Here is a guy who was born a slave, remembers receiving his freedom when a Union Army officer came to the plantation, and yet there is no bitterness there. What astonishes me is to read such a generous commentary:
I pity from the bottom of my heart any nation or body of people that is so unfortunate as to get entangled in the net of slavery. I have long since ceased to cherish any spirit of bitterness against the Southern white people on account of the enslavement of my race. No one section of our country was wholly responsible for its introduction, and, besides, it was recognized and protected for years by the General Government. Having once got its tentacles fastened on to the economic and social life of the Republic, it was no easy matter for the country to relieve itself of the institution. Then, when we rid ourselves of prejudice, or racial feeling, and look facts in the face, we must acknowledge that, notwithstanding the cruelty and moral wrong of slavery, the ten million Negroes inhabiting this country, who themselves or whose ancestors went through the school of American slavery, are in a stronger and more hopeful condition, materially, intellectually, morally, and religiously, than is true of an equal number of black people in any other portion of the globe. This is so to such an extent that Negroes in this country, who themselves or whose forefathers went through the school of slavery, are constantly returning to Africa as missionaries to enlighten those who remained in the fatherland. This I say, not to justify slavery—on the other hand, I condemn it as an institution, as we all know that in America it was established for selfish and financial reasons, and not from a missionary motive — but to call attention to a fact, and to show how Providence often uses men and institutions to accomplish a purpose. When persons ask me in these days how, in the midst of what sometimes seem hopelessly discouraging conditions, I can have such faith in the future of my race in this country, I remind them of the wilderness through which and out of which, a good Providence has already led us.The struggles that Washington went through to learn to read--and from there, become a teacher, and the founder of the Tuskegee Institute--are astonishing reminders of how someone starting with nothing but the ambition to succeed and the character to do the right thing, can overcome enormous obstacles.
Washington has gone out of fashion the last forty years or so because he was in conflict with W.E.B. DuBois concerning the right solution to the problems of blacks in the postbellum South. DuBois believed that nothing short of demanding full legal, social, and political equality, and immediately was acceptable.
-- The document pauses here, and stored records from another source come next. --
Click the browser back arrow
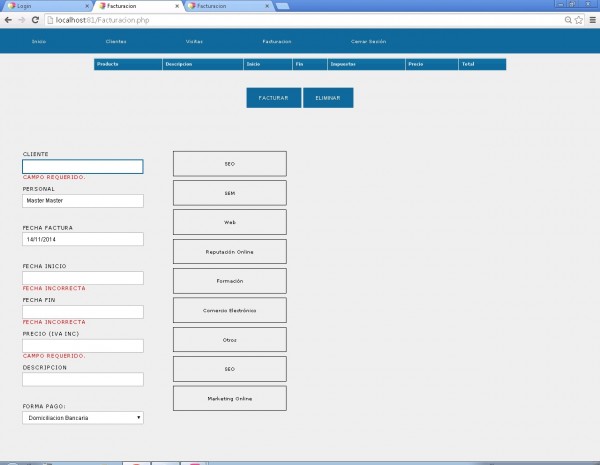click(8, 20)
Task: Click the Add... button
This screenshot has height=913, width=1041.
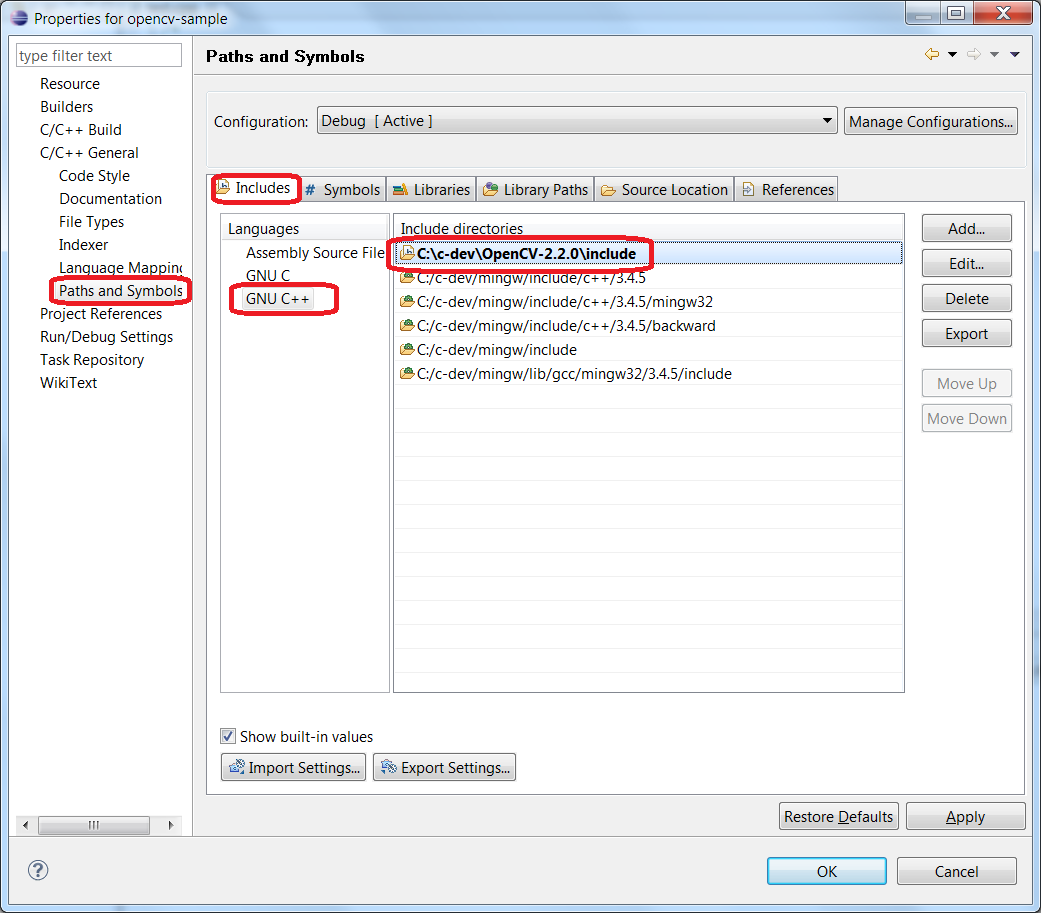Action: [x=965, y=228]
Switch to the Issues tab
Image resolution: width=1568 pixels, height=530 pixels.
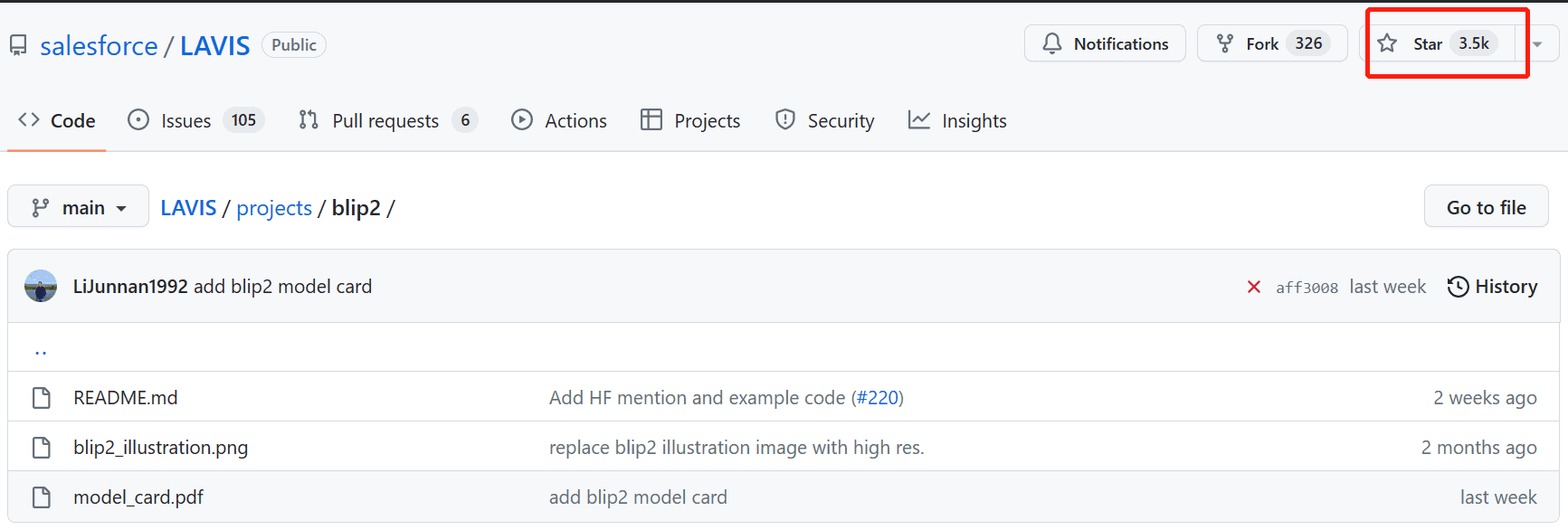coord(196,120)
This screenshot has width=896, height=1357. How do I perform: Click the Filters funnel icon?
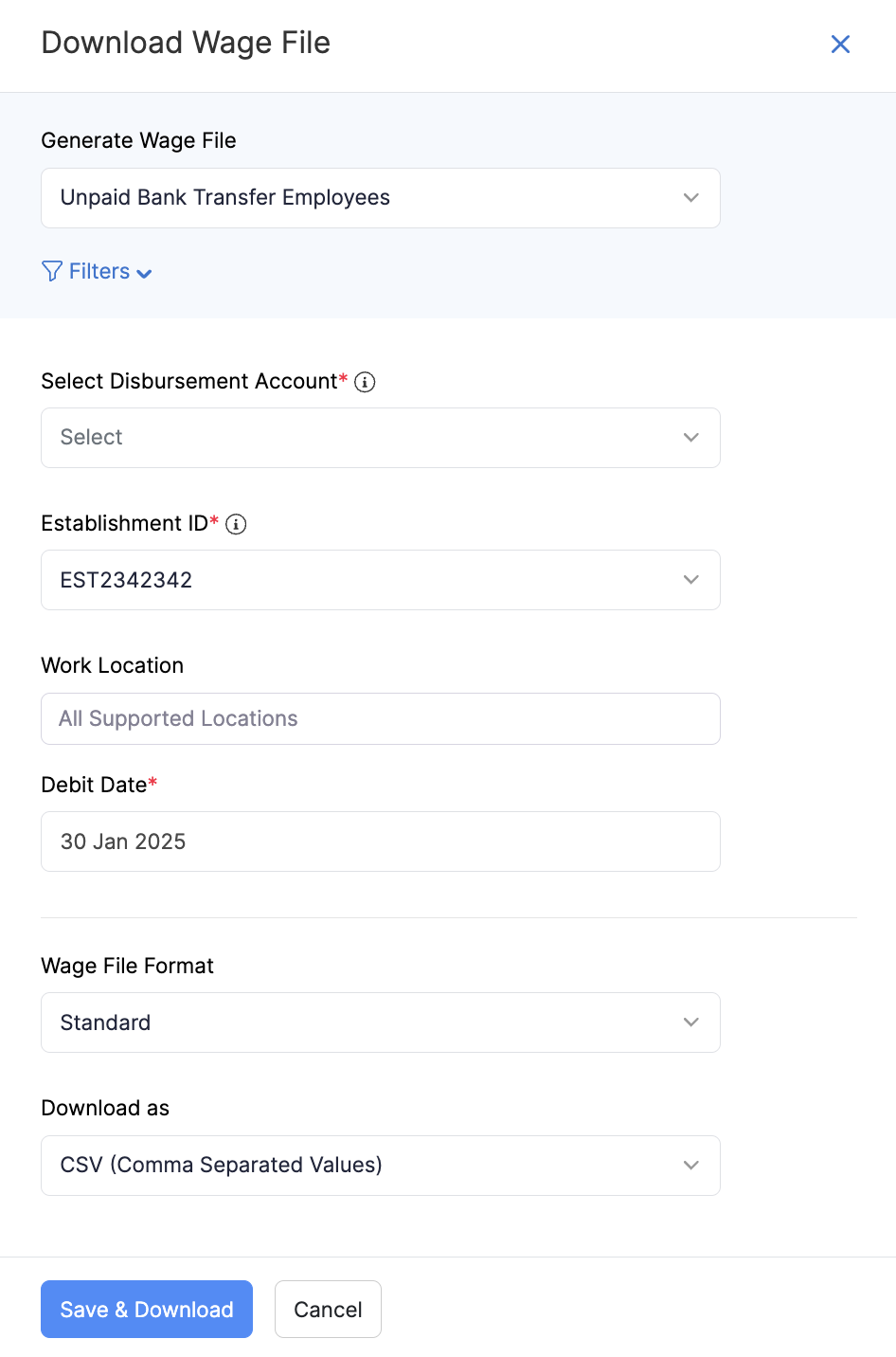pyautogui.click(x=52, y=271)
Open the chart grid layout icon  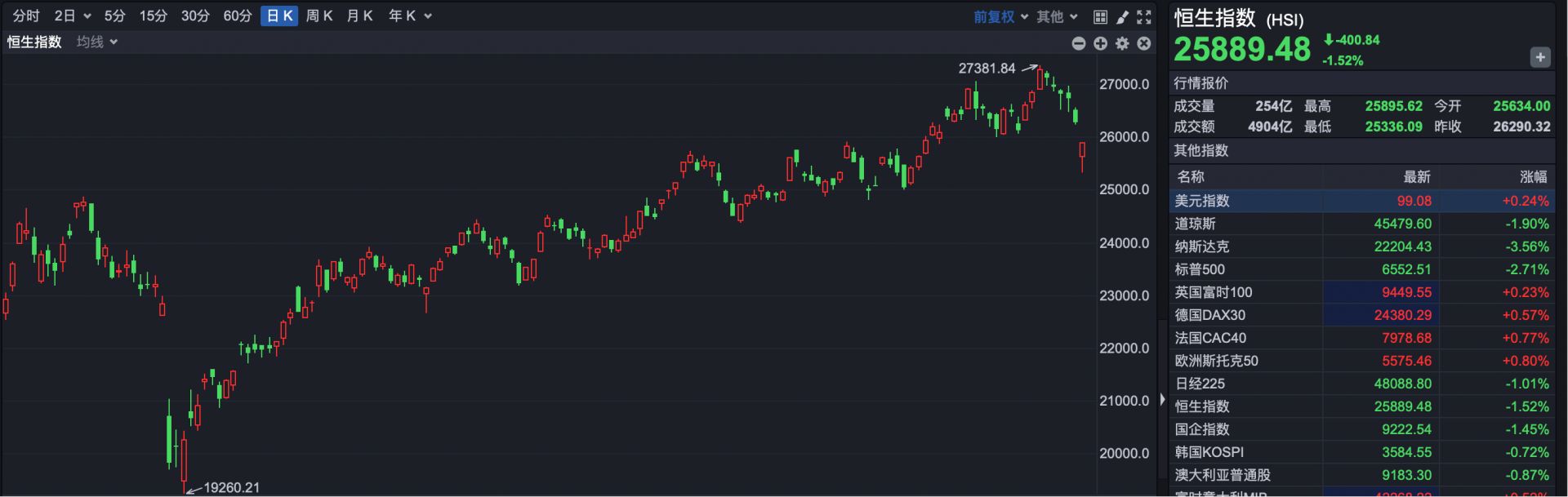(1100, 16)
Washington's belief was that blacks needed to develop as an economic force, by becoming skilled craftsmen, needed to happen first--because Southern whites were simply not prepared to accept or even consider black political equality.
It is easy to see Booker T. Washington as an "Uncle Tom." But I think the better explanation is that Washington understood the ugly realities of the South; he grew up there, and had been a slave. DuBois had attended integrated public schools his entire life in the North; he was the first black Ph.D. in History from Harvard. While DuBois could write, movingly, in The Souls of Black Folk about the intrinsic "twoness" of being black in America--always with two identities--I guess that Washington better knew what was possible then and there. Like John Adams' famous assertion that he must study war, so his sons could study science, so that their sons could study art--Washington understood that as long as blacks were impoverished, because they worked in low skill, low status jobs, there was no realistic hope of achieving anything like political equality in the South.
There's a lesson here today. I know that in many inner cities, getting good grades is regarded as "acting white." And yet that is the only realistic way to break the cycle of poverty and degradation.